● **Your objective**
Once you find the line that contains "Харуул (22, 2143)", transcribe it and each line after it through the end of the listing, exactly as written.
---------------
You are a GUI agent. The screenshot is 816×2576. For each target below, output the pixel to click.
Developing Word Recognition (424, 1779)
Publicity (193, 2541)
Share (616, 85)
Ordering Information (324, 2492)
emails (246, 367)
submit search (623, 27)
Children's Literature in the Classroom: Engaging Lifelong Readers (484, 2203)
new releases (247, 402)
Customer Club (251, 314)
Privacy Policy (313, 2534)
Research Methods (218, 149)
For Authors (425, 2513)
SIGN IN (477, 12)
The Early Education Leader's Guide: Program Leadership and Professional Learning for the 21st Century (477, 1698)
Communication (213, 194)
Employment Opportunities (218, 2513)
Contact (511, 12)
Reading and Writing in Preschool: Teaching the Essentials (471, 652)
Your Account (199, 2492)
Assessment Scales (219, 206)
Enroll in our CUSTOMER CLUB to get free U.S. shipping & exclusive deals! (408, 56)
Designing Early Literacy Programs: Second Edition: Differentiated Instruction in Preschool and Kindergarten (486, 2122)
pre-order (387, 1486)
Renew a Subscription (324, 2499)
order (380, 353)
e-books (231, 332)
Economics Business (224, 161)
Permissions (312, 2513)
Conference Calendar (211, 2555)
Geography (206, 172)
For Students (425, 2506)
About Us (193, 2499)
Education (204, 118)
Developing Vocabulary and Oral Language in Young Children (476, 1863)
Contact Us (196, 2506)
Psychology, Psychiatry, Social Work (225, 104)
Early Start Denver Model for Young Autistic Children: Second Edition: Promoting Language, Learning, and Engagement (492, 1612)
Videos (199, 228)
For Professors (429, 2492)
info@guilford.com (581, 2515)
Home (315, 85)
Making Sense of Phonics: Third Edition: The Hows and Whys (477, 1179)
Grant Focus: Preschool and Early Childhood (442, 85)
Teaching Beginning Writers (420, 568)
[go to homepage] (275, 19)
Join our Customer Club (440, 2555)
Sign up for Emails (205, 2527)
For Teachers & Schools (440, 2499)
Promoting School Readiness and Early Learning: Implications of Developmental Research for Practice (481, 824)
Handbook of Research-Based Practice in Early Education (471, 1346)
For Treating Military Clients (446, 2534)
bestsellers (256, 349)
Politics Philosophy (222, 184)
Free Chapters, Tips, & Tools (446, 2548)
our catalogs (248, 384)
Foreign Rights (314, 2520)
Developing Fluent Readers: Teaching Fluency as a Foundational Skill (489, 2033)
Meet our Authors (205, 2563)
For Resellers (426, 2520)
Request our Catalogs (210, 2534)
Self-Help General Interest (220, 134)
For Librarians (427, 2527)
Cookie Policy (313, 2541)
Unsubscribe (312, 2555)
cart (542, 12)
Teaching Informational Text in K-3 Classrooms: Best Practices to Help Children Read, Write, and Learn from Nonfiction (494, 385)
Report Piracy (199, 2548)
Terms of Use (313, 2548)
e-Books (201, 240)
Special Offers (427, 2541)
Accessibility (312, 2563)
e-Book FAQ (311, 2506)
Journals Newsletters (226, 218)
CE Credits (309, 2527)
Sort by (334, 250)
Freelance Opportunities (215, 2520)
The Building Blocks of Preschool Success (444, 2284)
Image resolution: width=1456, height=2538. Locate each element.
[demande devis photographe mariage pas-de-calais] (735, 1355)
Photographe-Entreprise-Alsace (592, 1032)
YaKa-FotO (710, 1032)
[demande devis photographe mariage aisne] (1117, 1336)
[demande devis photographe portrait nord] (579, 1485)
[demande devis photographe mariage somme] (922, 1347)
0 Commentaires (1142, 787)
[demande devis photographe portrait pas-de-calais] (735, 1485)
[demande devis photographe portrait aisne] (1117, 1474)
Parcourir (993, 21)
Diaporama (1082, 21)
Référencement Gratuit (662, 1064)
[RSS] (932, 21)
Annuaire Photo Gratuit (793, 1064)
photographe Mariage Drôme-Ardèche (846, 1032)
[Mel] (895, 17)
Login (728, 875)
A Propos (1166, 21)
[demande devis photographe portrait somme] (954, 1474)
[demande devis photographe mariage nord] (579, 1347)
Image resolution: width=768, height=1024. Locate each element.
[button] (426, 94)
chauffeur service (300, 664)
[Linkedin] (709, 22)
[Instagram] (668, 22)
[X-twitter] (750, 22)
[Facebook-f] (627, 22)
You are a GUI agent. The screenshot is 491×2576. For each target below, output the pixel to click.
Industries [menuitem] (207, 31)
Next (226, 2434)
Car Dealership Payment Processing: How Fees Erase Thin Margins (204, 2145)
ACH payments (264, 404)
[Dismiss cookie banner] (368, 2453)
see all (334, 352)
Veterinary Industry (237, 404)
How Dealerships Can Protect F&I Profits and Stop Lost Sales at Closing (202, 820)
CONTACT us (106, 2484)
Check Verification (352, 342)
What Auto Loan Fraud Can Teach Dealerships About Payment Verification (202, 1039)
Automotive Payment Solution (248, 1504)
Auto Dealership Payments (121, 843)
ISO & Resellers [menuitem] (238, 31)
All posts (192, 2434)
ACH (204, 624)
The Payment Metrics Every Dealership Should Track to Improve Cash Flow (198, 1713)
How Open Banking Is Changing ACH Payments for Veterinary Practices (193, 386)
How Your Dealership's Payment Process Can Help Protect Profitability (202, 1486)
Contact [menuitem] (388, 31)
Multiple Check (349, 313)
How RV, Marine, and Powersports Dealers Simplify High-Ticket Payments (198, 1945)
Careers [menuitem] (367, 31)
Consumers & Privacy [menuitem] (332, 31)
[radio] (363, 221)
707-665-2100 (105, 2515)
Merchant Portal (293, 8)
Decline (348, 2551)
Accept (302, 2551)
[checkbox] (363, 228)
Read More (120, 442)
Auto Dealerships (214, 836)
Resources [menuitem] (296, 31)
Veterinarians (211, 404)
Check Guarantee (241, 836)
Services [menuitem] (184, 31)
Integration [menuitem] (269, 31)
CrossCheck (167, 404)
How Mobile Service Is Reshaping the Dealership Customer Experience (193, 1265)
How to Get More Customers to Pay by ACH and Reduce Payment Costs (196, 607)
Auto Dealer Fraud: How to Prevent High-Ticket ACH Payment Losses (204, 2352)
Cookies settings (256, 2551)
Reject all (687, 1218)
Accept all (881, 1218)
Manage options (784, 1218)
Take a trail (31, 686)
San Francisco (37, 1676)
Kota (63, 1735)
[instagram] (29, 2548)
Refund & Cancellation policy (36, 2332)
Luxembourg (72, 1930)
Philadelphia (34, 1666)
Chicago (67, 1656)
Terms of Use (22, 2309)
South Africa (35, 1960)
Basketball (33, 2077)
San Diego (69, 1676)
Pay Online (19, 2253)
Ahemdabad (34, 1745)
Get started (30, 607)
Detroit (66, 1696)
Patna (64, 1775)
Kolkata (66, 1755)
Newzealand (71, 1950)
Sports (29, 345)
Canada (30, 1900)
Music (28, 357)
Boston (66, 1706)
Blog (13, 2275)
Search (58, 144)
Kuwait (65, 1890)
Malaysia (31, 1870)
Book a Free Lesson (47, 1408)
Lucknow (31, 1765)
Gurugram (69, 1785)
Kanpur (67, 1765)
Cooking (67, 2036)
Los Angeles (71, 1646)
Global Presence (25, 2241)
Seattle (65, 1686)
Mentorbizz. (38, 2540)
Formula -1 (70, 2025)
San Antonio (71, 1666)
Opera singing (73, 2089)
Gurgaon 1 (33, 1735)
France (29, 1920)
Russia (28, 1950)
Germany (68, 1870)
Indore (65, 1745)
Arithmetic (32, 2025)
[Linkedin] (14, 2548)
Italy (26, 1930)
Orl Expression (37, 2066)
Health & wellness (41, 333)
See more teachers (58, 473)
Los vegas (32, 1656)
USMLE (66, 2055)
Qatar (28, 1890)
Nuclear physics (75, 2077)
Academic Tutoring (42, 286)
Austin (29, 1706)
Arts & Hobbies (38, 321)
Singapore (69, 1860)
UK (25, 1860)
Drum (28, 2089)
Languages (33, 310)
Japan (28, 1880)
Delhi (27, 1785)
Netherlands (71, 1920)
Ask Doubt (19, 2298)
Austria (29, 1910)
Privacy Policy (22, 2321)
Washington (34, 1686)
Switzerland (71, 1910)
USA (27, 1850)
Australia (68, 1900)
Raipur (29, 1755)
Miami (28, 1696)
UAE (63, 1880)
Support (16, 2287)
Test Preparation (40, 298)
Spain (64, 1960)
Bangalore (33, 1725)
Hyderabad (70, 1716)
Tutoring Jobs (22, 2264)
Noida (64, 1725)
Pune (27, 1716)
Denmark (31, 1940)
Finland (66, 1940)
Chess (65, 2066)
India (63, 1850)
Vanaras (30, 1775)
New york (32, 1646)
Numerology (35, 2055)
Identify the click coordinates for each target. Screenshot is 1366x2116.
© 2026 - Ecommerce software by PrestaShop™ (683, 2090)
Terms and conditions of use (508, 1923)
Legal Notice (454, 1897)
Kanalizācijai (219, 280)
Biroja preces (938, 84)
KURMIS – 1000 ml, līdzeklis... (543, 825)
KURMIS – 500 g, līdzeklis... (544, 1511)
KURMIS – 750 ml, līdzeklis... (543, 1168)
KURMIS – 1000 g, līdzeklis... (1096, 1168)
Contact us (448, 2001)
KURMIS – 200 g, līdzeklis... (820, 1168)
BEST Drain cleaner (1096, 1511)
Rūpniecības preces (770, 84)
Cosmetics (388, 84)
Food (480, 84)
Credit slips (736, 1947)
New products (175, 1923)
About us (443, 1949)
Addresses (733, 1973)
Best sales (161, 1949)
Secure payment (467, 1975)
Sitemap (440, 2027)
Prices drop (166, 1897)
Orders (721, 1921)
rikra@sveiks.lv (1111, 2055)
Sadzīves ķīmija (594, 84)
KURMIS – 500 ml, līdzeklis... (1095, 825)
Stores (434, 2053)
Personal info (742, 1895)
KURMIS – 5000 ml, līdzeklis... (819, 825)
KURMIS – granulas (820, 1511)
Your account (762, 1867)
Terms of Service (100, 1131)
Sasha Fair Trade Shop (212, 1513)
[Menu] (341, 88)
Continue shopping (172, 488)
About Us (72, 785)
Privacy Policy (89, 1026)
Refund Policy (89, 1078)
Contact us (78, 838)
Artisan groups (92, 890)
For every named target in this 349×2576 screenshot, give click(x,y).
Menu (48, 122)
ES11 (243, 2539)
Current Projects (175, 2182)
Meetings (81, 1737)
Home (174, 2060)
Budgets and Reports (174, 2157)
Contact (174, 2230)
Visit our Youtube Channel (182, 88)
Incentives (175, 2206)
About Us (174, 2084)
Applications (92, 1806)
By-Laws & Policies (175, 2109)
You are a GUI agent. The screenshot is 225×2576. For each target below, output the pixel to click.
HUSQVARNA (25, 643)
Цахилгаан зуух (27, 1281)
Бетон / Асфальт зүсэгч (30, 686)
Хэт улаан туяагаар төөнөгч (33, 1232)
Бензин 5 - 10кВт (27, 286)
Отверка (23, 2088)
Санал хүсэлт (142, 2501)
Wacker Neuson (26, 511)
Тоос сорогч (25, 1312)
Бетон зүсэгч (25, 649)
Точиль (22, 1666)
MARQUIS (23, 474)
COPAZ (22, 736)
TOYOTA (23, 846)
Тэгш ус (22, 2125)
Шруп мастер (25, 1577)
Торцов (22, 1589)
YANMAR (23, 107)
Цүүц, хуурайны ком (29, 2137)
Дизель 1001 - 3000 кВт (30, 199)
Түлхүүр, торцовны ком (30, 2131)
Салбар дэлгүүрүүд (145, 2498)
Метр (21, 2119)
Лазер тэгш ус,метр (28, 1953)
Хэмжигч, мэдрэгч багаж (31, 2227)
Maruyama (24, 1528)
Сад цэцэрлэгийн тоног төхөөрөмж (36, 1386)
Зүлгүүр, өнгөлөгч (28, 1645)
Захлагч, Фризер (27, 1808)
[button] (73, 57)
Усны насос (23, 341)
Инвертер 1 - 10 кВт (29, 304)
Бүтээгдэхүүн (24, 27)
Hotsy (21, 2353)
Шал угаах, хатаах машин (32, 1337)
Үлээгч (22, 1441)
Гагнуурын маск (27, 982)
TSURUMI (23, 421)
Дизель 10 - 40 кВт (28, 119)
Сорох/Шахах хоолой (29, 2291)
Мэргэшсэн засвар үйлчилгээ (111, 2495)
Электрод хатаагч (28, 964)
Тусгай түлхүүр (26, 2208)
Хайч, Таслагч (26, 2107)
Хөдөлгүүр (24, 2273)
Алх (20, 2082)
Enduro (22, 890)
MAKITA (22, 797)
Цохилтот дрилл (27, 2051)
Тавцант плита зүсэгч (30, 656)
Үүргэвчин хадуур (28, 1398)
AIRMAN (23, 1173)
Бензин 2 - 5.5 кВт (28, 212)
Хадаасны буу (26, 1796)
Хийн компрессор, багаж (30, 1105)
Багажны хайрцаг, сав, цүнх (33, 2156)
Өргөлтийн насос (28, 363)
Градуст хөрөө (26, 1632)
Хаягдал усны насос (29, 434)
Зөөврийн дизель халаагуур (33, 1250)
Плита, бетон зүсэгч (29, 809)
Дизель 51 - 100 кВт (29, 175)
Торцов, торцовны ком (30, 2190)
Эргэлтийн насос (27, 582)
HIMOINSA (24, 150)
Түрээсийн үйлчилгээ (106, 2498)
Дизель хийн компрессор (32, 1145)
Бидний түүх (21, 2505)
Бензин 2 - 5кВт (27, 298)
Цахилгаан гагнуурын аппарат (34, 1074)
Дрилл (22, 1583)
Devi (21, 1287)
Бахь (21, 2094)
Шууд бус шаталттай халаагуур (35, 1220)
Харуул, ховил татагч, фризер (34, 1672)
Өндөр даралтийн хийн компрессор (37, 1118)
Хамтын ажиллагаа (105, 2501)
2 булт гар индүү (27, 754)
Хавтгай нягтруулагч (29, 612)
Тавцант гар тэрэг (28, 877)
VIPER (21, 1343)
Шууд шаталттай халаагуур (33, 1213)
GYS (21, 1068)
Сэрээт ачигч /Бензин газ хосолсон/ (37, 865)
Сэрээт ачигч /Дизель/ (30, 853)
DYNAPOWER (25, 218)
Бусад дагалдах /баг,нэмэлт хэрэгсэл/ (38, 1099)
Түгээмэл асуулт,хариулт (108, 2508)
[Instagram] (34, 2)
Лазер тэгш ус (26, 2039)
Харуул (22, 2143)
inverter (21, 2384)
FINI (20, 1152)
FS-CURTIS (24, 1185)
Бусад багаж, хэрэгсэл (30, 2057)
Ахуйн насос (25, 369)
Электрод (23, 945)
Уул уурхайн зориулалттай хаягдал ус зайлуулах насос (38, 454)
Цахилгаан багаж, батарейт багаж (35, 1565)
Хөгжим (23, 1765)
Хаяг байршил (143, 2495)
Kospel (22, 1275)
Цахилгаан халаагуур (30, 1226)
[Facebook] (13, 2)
---------------
● **Response box**
Харуул (22, 2143)
inverter (21, 2384)
FINI (20, 1152)
FS-CURTIS (24, 1185)
Бусад багаж, хэрэгсэл (30, 2057)
Ахуйн насос (25, 369)
Электрод (23, 945)
Уул уурхайн зориулалттай хаягдал ус зайлуулах насос (38, 454)
Цахилгаан багаж, батарейт багаж (35, 1565)
Хөгжим (23, 1765)
Хаяг байршил (143, 2495)
Kospel (22, 1275)
Цахилгаан халаагуур (30, 1226)
[Facebook] (13, 2)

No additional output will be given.